Lamignan’s collaborators are close friends and family, a kinship network. In addition to Kristoffer Amundsen, Lamignan’s work contains contributions from family members Esther Oruwa Ogoba, Geoffrey Ogoba and Seidougha Ogoba. 

In the formation of Lamignan’s work, stories, beings and elements are all translated through multiple forms, passed through various people and channels, digital, oral, analogue, familial and communal. “The stories I tell through my work are created from my loving relation to the people I’m surrounded by, the living landscapes I and my ancestors belong to,” says Lamignan, “there isn’t a division between me and my art and my friends. It’s all connected. Things happen in connection with each other.

Damien Ajavon

Damien Ajavon was born in 1990 in Paris and is of Senegalese and Togolese origin. Ajavon graduated from the textile department at the Oslo National Academy of the Arts in 2023, and as a queer Afropean they are concerned with the relationship between different craft traditions. Ajavon uses the intersection of their African and Western backgrounds as a tool for storytelling and exploration.

Kåre Aleksander Grundvåg

Kåre Aleksander Grundvåg was born in 1984 in Tromsø, where he lives and works. Grundvåg is educated from the Academy of Arts in Tromsø and is currently a PhD candidate in artistic research at UMAK, Tromsø and KMD, Bergen. Through various sculptural techniques and process-based projects, Grundvåg explores a non-human architecture. Material experimentation, bio-mimetics and traditional knowledge are included as elements in his practice, with the coastal landscape of Northern Norway as a frame of reference.

Linda Lamignan

Linda Lamignan was born in 1988 in Stavanger and lives and works in Copenhagen. Lamignan is educated at the Academy of Fine Arts in Oslo and at the Royal Danish Academy of Fine Arts in Copenhagen. In performance, objects, video and music, Lamignan examines, among other, how the experience of floating between different worlds is connected with diaspora, landscapes and cultural conditions related to West Africa and Scandinavia.
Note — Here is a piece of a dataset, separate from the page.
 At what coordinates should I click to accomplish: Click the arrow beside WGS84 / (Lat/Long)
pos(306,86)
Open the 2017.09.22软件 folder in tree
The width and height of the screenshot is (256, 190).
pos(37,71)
Anders Bjørnsen, head of Art and Culture at Sparebankstiftelsen, says about the collaboration with Oslo Kunstforening on the prize exhibition “Sparebankstiftelsen DNB is proud to collaborate with Norway's first art institution, and Sparebankstiftelsen DNB's Grant Exhibition has gradually built up to become one of Norway's most important and prestigious scholarships. We see it as important to support this exhibition and the works of art that are presented".

This year’s jury was appointed in 2022 and consists of Elise Storsveen, visual artist (chair of the jury), Pedro Gómez-Egaña, visual artist and professor at the Academy of Fine Art Oslo, Sandra Mujinga, visual artist and musician, Axel Wieder, director Bergen Kunsthall and Elisabeth Byre, director Oslo Kunstforening.

The jury members nominate three artists each who are invited to submit a portfolio. The only fixed criterion is that the artists must have an affiliation with Norway, either in the form of residence or that the person in question is a Norwegian citizen. Out of a total of fifteen artists, three are selected to participate in the grant exhibition.

The annual grant exhibition has been organized by Oslo Kunstforening since 2008 with support from Sparebankstiftelsen DNB. Previous grant recipients are Kim Hankyul (2022), Anne Haugsgjerd (2021), Berivan Erdogan, Hanni Kamaly and Kjetil Skøien (2020), Germain Ngoma (2019), Eirik Sæther (2018), Emilija Škarnulytė (2017), Tor Børresen, (2016), Andrea Bakketun and Christian Tony Norum (2015), Ingrid Lønningdal (2014), Sandra Mujinga (2013), Marie Buskov (2012), Kaia Hugin (2011), Ann Cathrin November Høibo (2010), Ignas Krunglevičius (2009) and Ellisif Hals and Susanne Skeide (2008).